Certain embodiments are described in the following detailed description and in reference to the drawings, in which:
Exemplary embodiments relate to systems and methods for generating a check condition log page. Various embodiments described herein provide a storage drive configured to store a check condition log page to the main storage media of the drive. As used herein, a “check condition” error is an error that is reported by a Small Computer System Interface (SCSI) device to the host, also known as the “initiator,” in response to a command from the host. The check condition log page can include a variety of information related to each check condition error reported to the host, and this information may be gathered at the time that the error occurs.
Hard disk drives will often reallocate recoverable media errors by moving the related logical block address (LBA) to a different physical memory address. Solid state drives regularly relocate logical block addresses to different physical memory addresses, for example, as part of a wear-leveling routine. Thus, merely knowing the logical block address corresponding to an error does not always reveal the physical memory address corresponding to the error, because the logical block address may have been remapped to a new physical location. In an embodiment, the check condition log page includes the physical memory address of the storage element corresponding to the reported error.
The check condition log page described herein can have a number of beneficial uses. For example, a drive manufacturer or computer system manufacturer may perform various tests on a drive, including a stress test of the drive's firmware. Such a stress test will generally return a large number of errors, many of which may be media related errors. Upon detection of an error during such a test, the check condition log page can be accessed to find the last error with matching initiator address, command descriptor block (CDB), and sense data, retrieve the physical memory address for that error, and check that physical memory address against the list of known bad media locations. The list of known bad media locations may be obtained using an SCSI Read Defect Data command, which can be used to retrieve a defect list in the form of physical addresses. Errors that occur on known defective media locations can be forgiven, which saves time and effort that would otherwise be spent investigating each error. Furthermore, the check condition log page can be a valuable tool for analyzing drive errors that occur during normal use. For example, the check condition log page on a drive returned by a customer or in use at a customer site can be used to provide a list of a large number of recent errors. Since the physical memory address corresponding to each error is stored to the check condition log page, the media location of each error can be determined even if the logical block address corresponding to the error has been relocated by the drive. Therefore, the check condition log page may provide better insight into the field behavior of the drive.
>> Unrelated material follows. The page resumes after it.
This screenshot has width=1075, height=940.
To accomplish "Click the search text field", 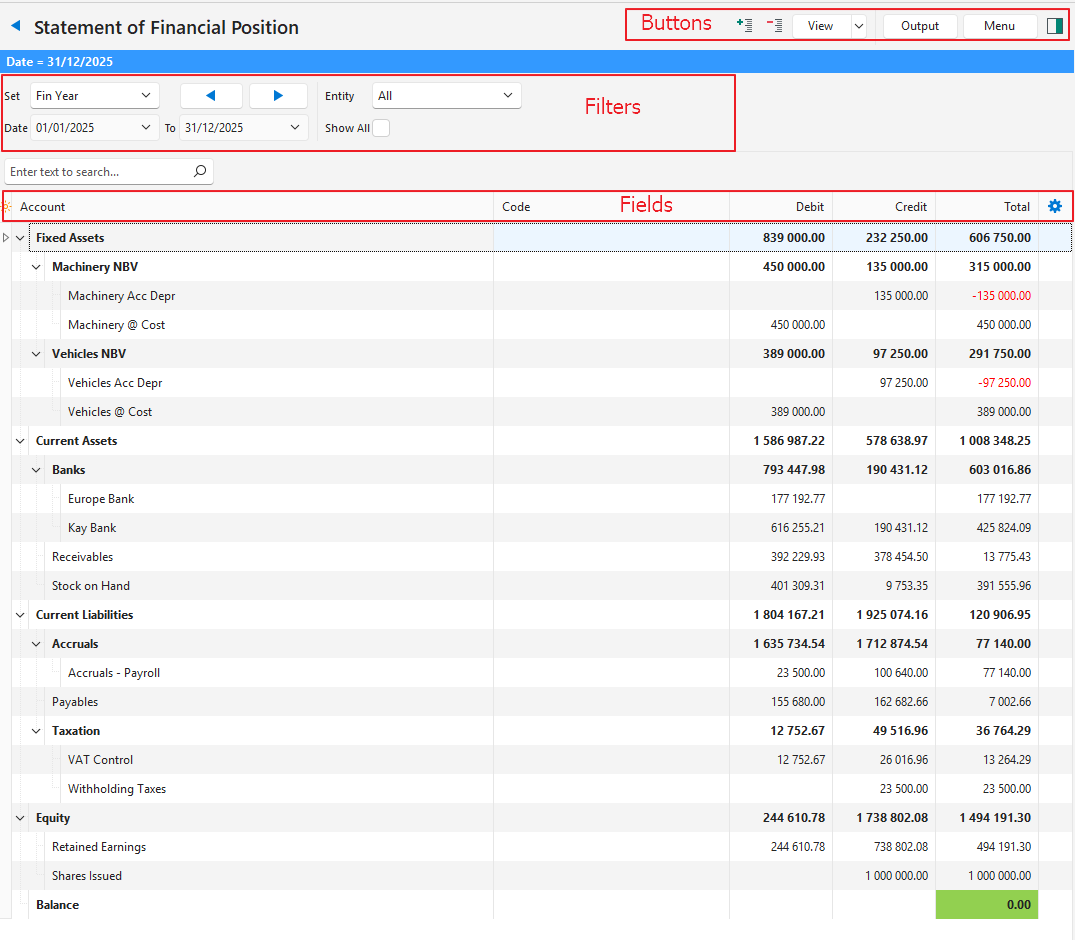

The computer system 100 may include a computing device referred to as host 102, which may be a general purpose computer such as a desktop or a server, for example. The host 102 includes a processor 104 coupled to a system memory 106. The processor 104, which may be a central processing unit (CPU), is adapted to control the overall operation of the host 102 and may be coupled to the system memory 106 through a memory controller. The system memory 106 may include a volatile memory region such as RAM used by the processor 104 to execute the various software programs running on the processor 104, such as an operating system, applications, device drivers, and the like. The host 102 may also include user interface devices, such as a monitor and a keyboard to provide user control of the host 102.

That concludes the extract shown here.